**WHAT THE TASK ASKS**
Each entry shown below is to be reproduced exactly.

**DATA IN THIS EXERCISE**
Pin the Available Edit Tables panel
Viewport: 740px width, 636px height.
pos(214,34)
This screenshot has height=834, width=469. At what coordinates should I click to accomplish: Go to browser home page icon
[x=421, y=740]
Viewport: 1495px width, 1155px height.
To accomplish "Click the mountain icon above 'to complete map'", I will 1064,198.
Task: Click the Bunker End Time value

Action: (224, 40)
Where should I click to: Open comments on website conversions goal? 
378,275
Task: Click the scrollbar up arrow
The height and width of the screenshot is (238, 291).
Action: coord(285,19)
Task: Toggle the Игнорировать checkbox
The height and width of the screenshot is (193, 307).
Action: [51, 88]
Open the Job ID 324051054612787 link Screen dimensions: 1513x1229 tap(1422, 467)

**TASK RESULT**
Pin the Available Edit Tables panel
Viewport: 740px width, 636px height.
pos(214,34)
This screenshot has height=834, width=469. At what coordinates should I click to accomplish: Go to browser home page icon
[x=421, y=740]
Viewport: 1495px width, 1155px height.
To accomplish "Click the mountain icon above 'to complete map'", I will 1064,198.
Task: Click the Bunker End Time value

Action: (224, 40)
Where should I click to: Open comments on website conversions goal? 
378,275
Task: Click the scrollbar up arrow
The height and width of the screenshot is (238, 291).
Action: coord(285,19)
Task: Toggle the Игнорировать checkbox
The height and width of the screenshot is (193, 307).
Action: [51, 88]
Open the Job ID 324051054612787 link Screen dimensions: 1513x1229 tap(1422, 467)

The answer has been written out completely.